++++ Data for this exercise

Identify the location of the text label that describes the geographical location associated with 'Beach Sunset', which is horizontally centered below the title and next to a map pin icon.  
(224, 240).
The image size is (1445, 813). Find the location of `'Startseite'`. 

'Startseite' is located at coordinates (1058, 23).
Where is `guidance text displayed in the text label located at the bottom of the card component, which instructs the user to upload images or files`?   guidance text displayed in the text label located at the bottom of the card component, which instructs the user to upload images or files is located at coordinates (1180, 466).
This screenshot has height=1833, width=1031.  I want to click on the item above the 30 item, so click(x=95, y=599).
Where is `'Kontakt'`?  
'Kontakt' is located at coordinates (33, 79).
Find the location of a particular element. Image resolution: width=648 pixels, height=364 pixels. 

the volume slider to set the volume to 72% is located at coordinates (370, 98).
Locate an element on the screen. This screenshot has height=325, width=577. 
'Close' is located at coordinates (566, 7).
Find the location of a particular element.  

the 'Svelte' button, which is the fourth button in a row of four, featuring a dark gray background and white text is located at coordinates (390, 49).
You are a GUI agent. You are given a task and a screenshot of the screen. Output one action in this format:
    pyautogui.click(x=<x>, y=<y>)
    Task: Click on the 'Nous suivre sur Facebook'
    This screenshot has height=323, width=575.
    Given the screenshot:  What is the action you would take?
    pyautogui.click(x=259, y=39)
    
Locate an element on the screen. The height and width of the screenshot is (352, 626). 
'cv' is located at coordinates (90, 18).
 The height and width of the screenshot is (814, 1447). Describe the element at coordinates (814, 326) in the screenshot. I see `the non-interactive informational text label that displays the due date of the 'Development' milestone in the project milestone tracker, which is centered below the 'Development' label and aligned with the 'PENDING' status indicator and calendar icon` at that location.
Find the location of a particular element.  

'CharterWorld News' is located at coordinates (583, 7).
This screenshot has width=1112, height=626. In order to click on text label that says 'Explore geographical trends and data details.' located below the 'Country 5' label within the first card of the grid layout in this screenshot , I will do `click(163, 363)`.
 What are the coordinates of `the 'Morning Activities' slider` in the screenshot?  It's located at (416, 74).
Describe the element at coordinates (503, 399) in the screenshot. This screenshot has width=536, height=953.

++++++++

- [Set problem] Put the lines above into a Markdown table with the columns "Row" and "Line text", numbering each row and leaving out the blank lines.

- [Written solution]
| Row | Line text |
|---|---|
| 1 | Identify the location of the text label that describes the geographical location associated with 'Beach Sunset', which is horizontally centered below the title and next to a map pin icon.   |
| 2 | (224, 240). |
| 3 | The image size is (1445, 813). Find the location of `'Startseite'`.  |
| 4 | 'Startseite' is located at coordinates (1058, 23). |
| 5 | Where is `guidance text displayed in the text label located at the bottom of the card component, which instructs the user to upload images or files`?   guidance text displayed in the text label located at the bottom of the card component, which instructs the user to upload images or files is located at coordinates (1180, 466). |
| 6 | This screenshot has height=1833, width=1031.  I want to click on the item above the 30 item, so click(x=95, y=599). |
| 7 | Where is `'Kontakt'`?   |
| 8 | 'Kontakt' is located at coordinates (33, 79). |
| 9 | Find the location of a particular element. Image resolution: width=648 pixels, height=364 pixels.  |
| 10 | the volume slider to set the volume to 72% is located at coordinates (370, 98). |
| 11 | Locate an element on the screen. This screenshot has height=325, width=577.  |
| 12 | 'Close' is located at coordinates (566, 7). |
| 13 | Find the location of a particular element.   |
| 14 | the 'Svelte' button, which is the fourth button in a row of four, featuring a dark gray background and white text is located at coordinates (390, 49). |
| 15 | You are a GUI agent. You are given a task and a screenshot of the screen. Output one action in this format: |
| 16 |     pyautogui.click(x=<x>, y=<y>) |
| 17 |     Task: Click on the 'Nous suivre sur Facebook' |
| 18 |     This screenshot has height=323, width=575. |
| 19 |     Given the screenshot:  What is the action you would take? |
| 20 |     pyautogui.click(x=259, y=39) |
| 21 | Locate an element on the screen. The height and width of the screenshot is (352, 626).  |
| 22 | 'cv' is located at coordinates (90, 18). |
| 23 |  The height and width of the screenshot is (814, 1447). Describe the element at coordinates (814, 326) in the screenshot. I see `the non-interactive informational text label that displays the due date of the 'Development' milestone in the project milestone tracker, which is centered below the 'Development' label and aligned with the 'PENDING' status indicator and calendar icon` at that location. |
| 24 | Find the location of a particular element.   |
| 25 | 'CharterWorld News' is located at coordinates (583, 7). |
| 26 | This screenshot has width=1112, height=626. In order to click on text label that says 'Explore geographical trends and data details.' located below the 'Country 5' label within the first card of the grid layout in this screenshot , I will do `click(163, 363)`. |
| 27 |  What are the coordinates of `the 'Morning Activities' slider` in the screenshot?  It's located at (416, 74). |
| 28 | Describe the element at coordinates (503, 399) in the screenshot. This screenshot has width=536, height=953. |